Generally the PS will contain other information in addition to condition codes. For example, it was mentioned in Chapter 1 that MIPS and PowerPC processors give the operating system a choice as to whether the machine will run in big-endian or little-endian mode. A bit in the PS will record which mode is used.

- **DRs: Data registers** are usually used as "fast memory," i.e. as temporary places to store data to which we need quick access. Because they are in the CPU, an instruction executing within the CPU can access them much faster than it can access memory, since memory is outside the CPU (see Figure 2.1). Different CPU types have different numbers of DRs; two are pictured in Figure 2.2.
- MAR: The memory address register is used as the CPU's connection to the address bus. For example, if the currently executing instruction needs to read Word 0x0054 from memory, the CPU will put 0x0054 into MAR, from which it will flow onto the address bus.
- MDR: The memory data register is used as the CPU's connection to the data bus. For example, if the currently executing instruction needs to read Word 0x0054 from memory, the memory will put c(0x0054) onto the data bus, from which it will flow into the MDR in the CPU. On the other hand, if we are writing to Word 0x0054, say writing the value 0x0019, the CPU will put 0x0019 in the MDR, from which it will flow out onto the data bus and then to memory. At the same time, we will put 0x0054 into the MAR, so that the memory will know to which word the 0x0019 is to be written.
- **IR:** This is the **instruction register**. When the CPU is ready to start execution of a new instruction, it fetches the instruction from memory. The instruction is returned along the data bus, and thus is deposited in the MDR. The CPU needs to use the MDR for further accesses to memory, so it enables this by copying the fetched instruction into the IR, so that the original copy in the MDR may be overwritten.

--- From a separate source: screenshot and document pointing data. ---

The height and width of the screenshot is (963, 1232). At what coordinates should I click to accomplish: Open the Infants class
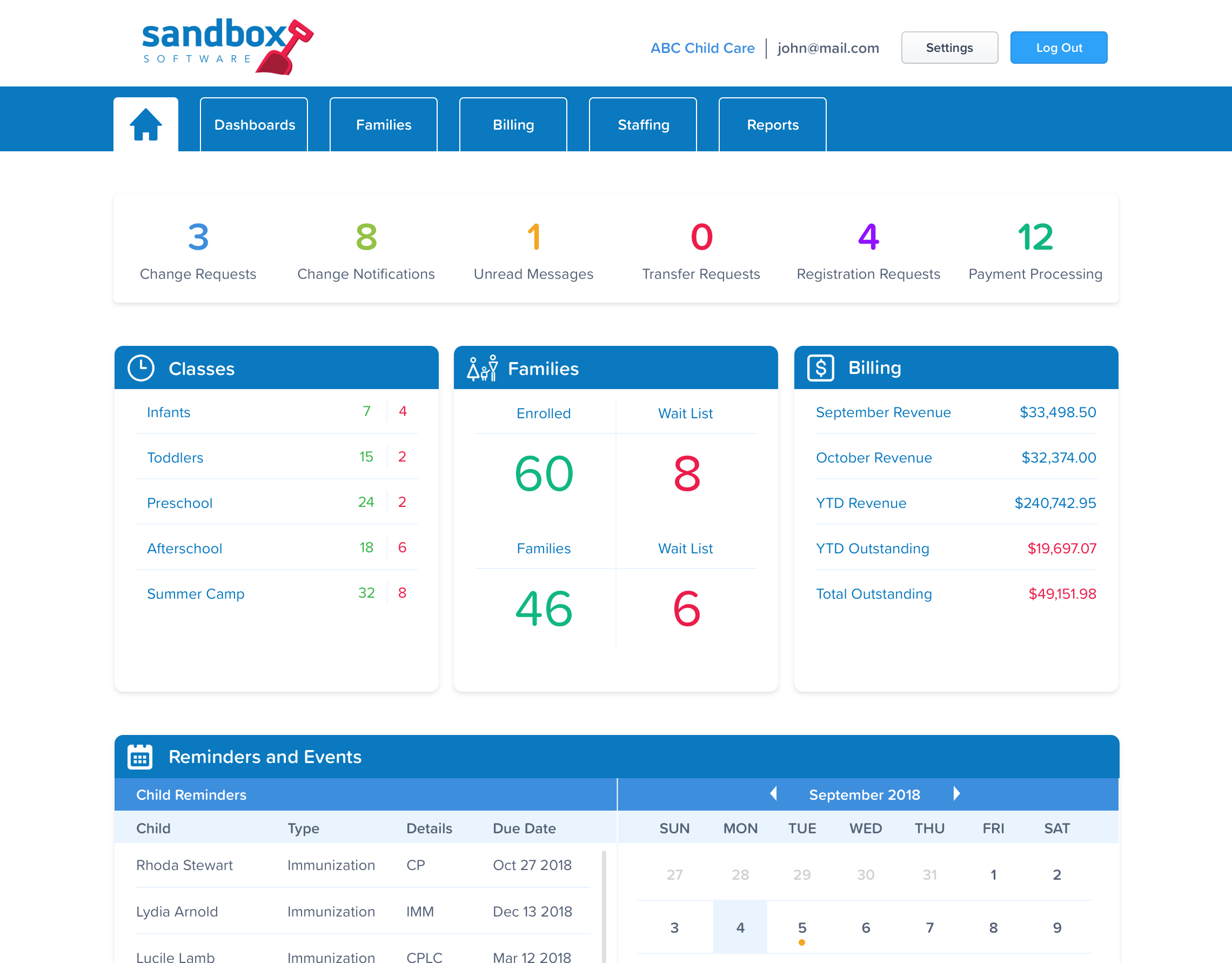pyautogui.click(x=168, y=412)
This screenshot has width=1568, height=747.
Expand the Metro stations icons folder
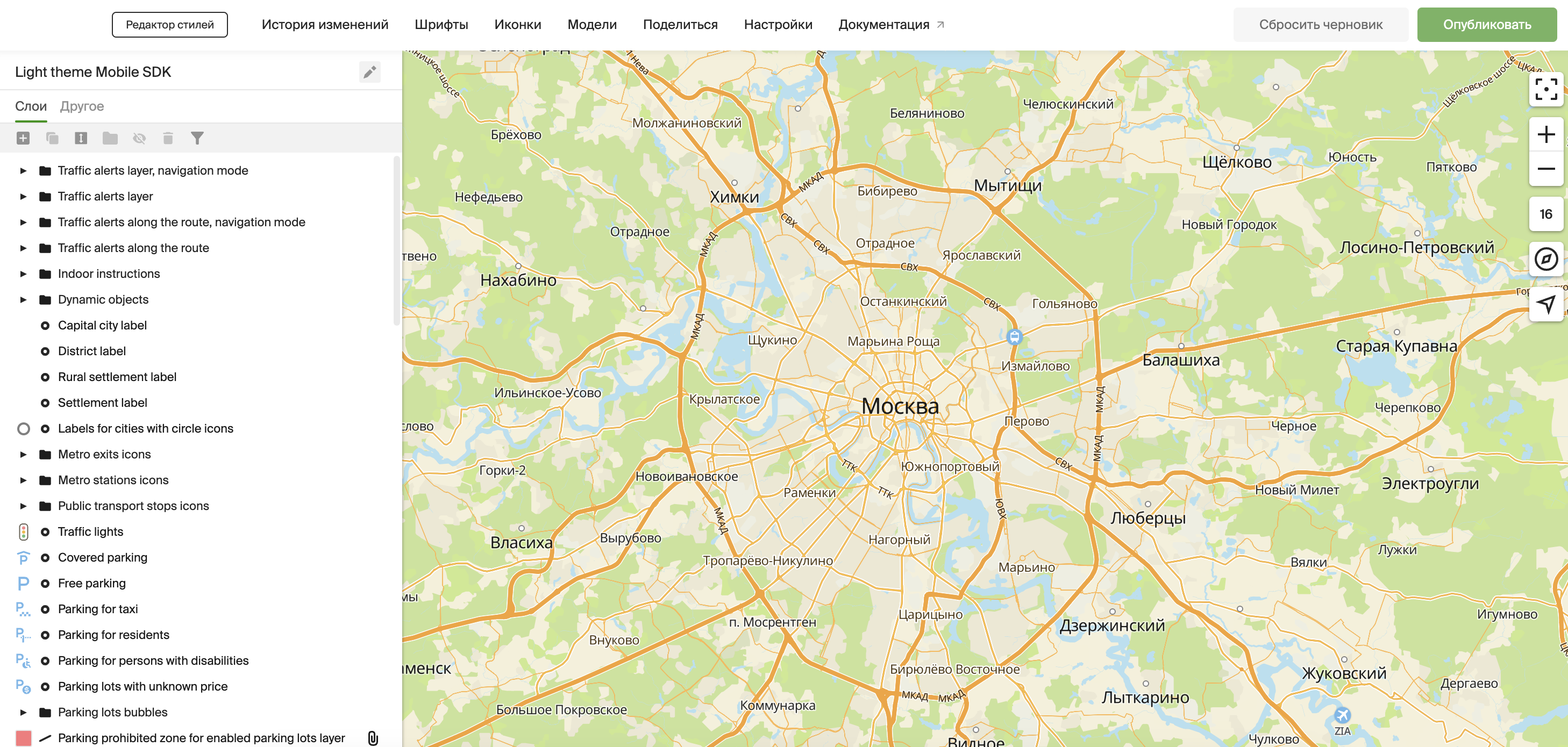(x=23, y=480)
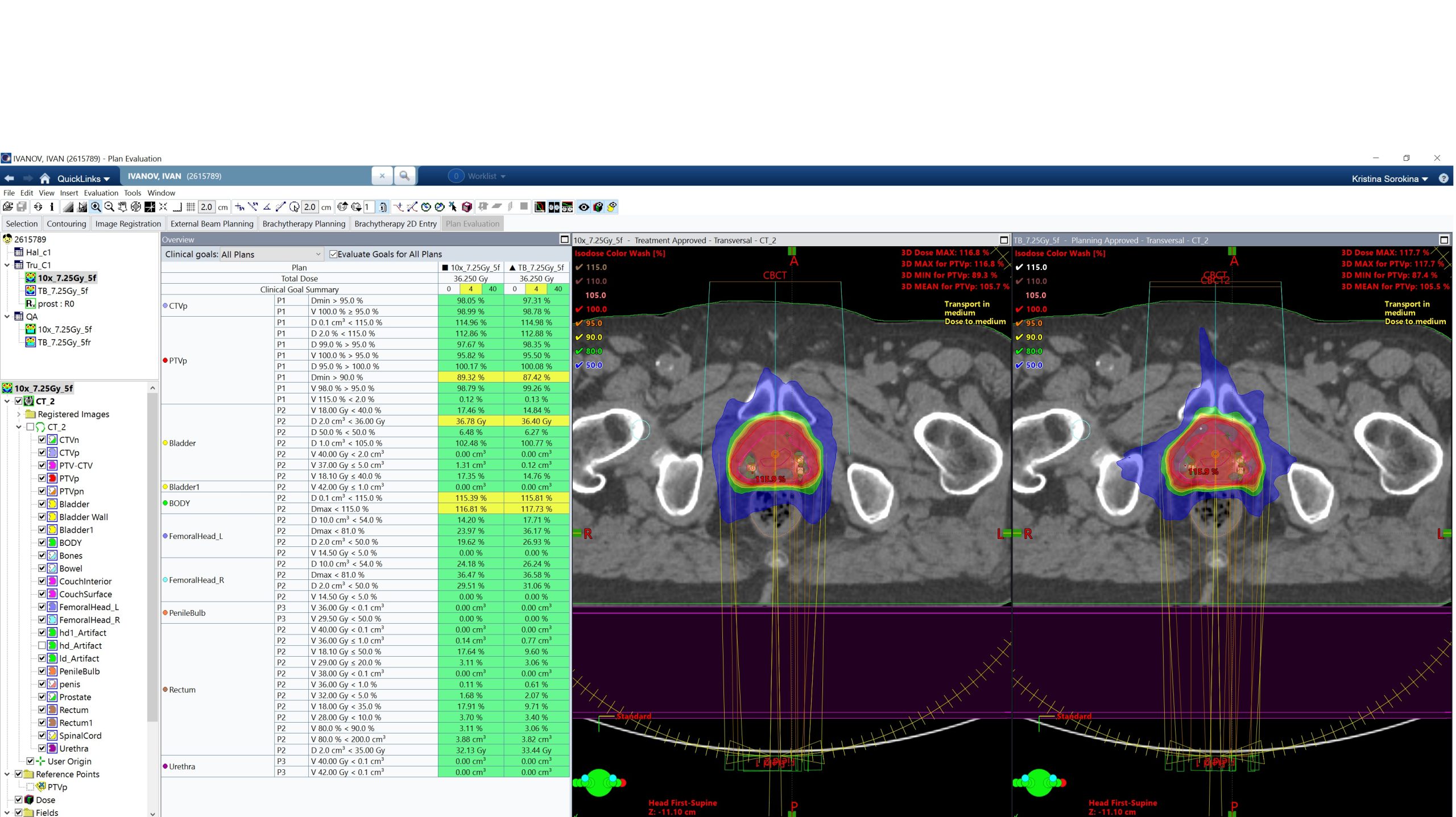Expand the Registered Images folder
This screenshot has height=817, width=1456.
19,414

<sup>&</sup>lt;sup>3</sup>This is why arrays in the C language begin with the subscript 0 rather than 1 (the latter is used in the Pascal language, for instance). If the first array element had the subscript 1, then the address of y[i] would be (i-1)sizeof(int), thus requiring an extra subtraction operation. The C language was developed with the philosophy that it be close to the hardware, and this is an example.

A note on the sizes of the various registers: The PC, SP, XR and MAR all contain addresses, and thus typically have sizes equal to the address size of the machine. Similarly, DRs and the MDR typically have sizes equal to the word size of the machine. The PS stores miscellaneous information, and thus its size has no particular relation to the machine's address or word size. The IR must be large enough to store the longest possible instruction for that machine.

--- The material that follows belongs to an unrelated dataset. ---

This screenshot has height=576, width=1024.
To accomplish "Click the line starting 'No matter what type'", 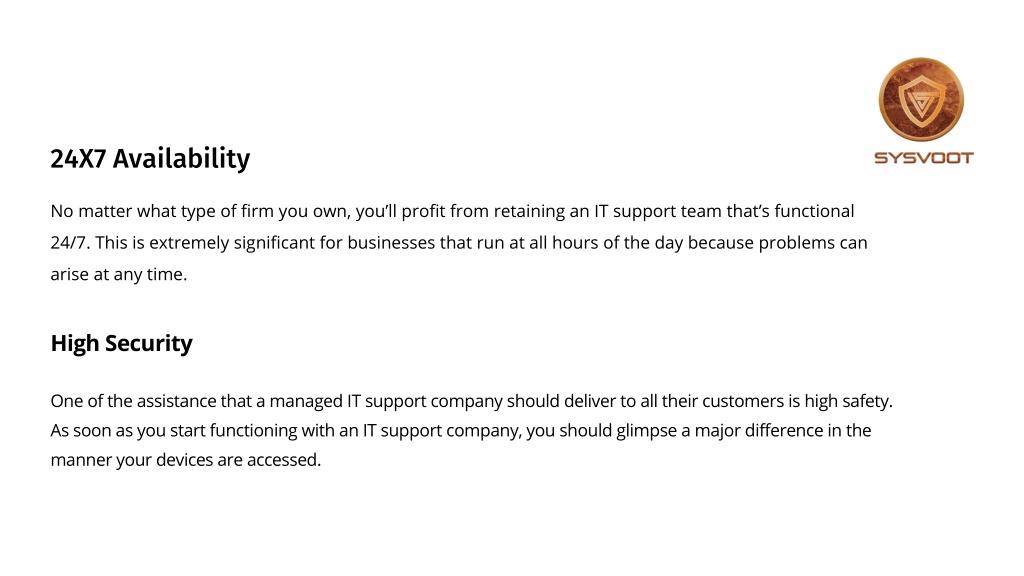I will 453,212.
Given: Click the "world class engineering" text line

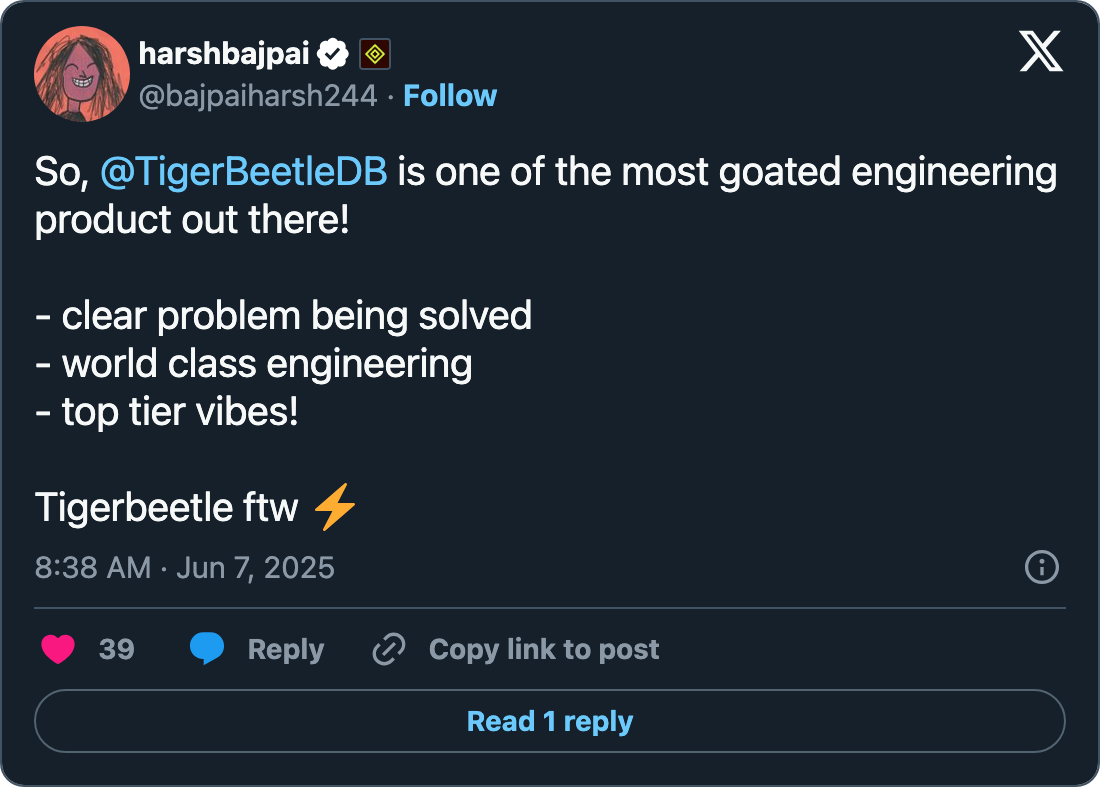Looking at the screenshot, I should pyautogui.click(x=254, y=363).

A CPU also has internal buses, similar in function to the system bus, which serve as pathways with which transfers of data from one register to another can be made. Figure 2.2 shows a CPU having only one such bus, but some CPUs have two or more. Internal buses are beyond the scope of this book, and thus any reference to a "bus" from this point onward will mean the system bus.

The reader should pay particular attention to the MAR and MDR. They will be referred to at a number of points in the following chapters, both in text and in the exercises—not because they are so vital in their own right, but rather because they serve as excellent vehicles for clarifying various concepts that we will cover in this book. In particular, phrasing some discussions in terms of the MAR and MDR will clarify the fact that some CPU instructions access memory while others do not.

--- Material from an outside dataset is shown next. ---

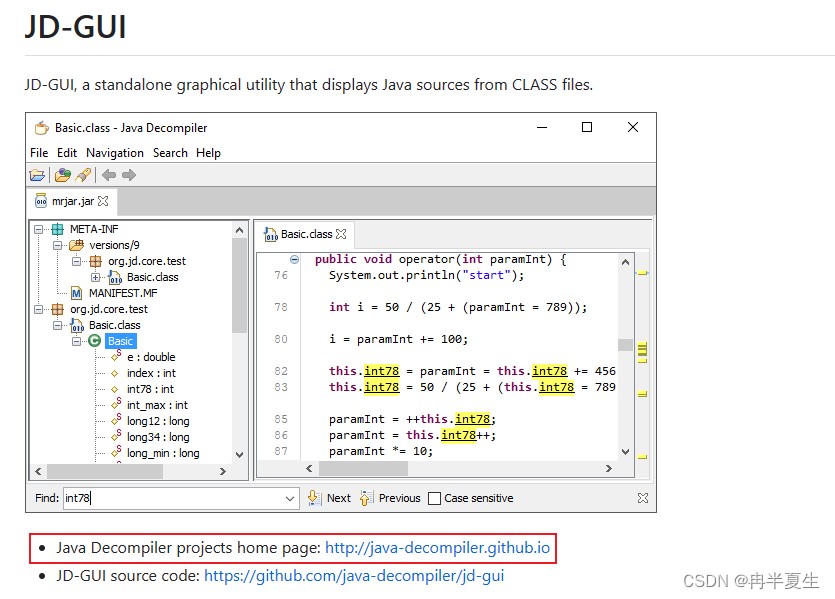Click the Open Type toolbar icon

[62, 175]
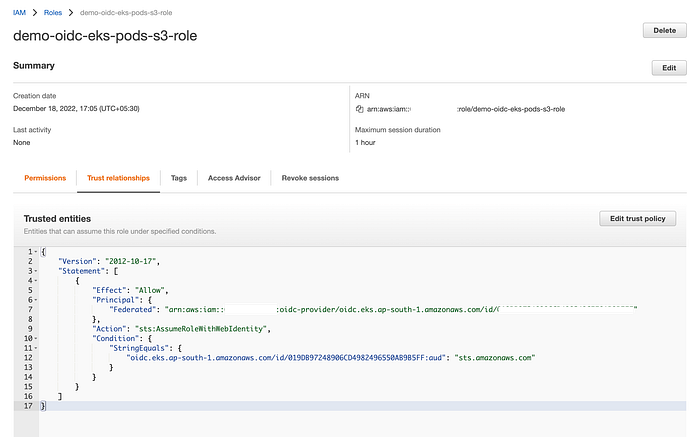Click the sts:AssumeRoleWithWebIdentity action text
Viewport: 700px width, 437px height.
click(x=203, y=329)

Again, the CPU structure shown above should only be considered "typical," and there are many variations. RISC CPUs, not surprisingly, tend to be somewhat simpler than the above model, though still similar.

# 2.2.1 History of Intel CPU Structure

The earliest widely-used Intel processor chip was the 8080. Its word size was 8 bits, and it included registers named A, B, C and D (and a couple of others). Address size was 16 bits.

The next series of Intel chips, the 8086/8088,<sup>4</sup> and then the 80286, featured 16-bit words and 20-bit addresses. The A, B, C and D registers were accordingly extended to 16-bit size and renamed AX, BX, CX and DX ('X' stood for "extended"). Other miscellaneous registers were added. The lower byte of AX was called AL, the higher byte AH, and similarly for BL, BH, etc.

Beginning with the 80386 and extending to the Pentium series, both word and address size has been 32 bits. The registers were again extended in size, to 32 bits, and renamed EAX, EBX and so on ('E' for "extended").

The pre-32-bit Intel CPUs, starting with 8086/8088, replaced the *single* register PC with a *pair* of registers, CS (for *code segment*) and IP (for *instruction pointer*). A rough description is that the CS register pointed to the **code segment**, which is the place in memory where the program's instructions start, and the IP register then specified the *distance* in bytes from that starting point to the current instruction. Thus by combining the information given in c(CS) and c(IP), we obtained the absolute address of the current instruction.

This is still true today when an Intel CPU runs in in 16-bit mode, in which case it generates 20-bit addresses. The CS register is only 16 bits, but it represents a 20-bit address whose least significant four bits are implicitly 0s. (This implies that code segments are allowed to begin only at addresses which are multiples of 16.) The CPU generates the address of the current instruction by concatenating c(CS) with four 0 bits<sup>5</sup> and then adding the result to c(IP).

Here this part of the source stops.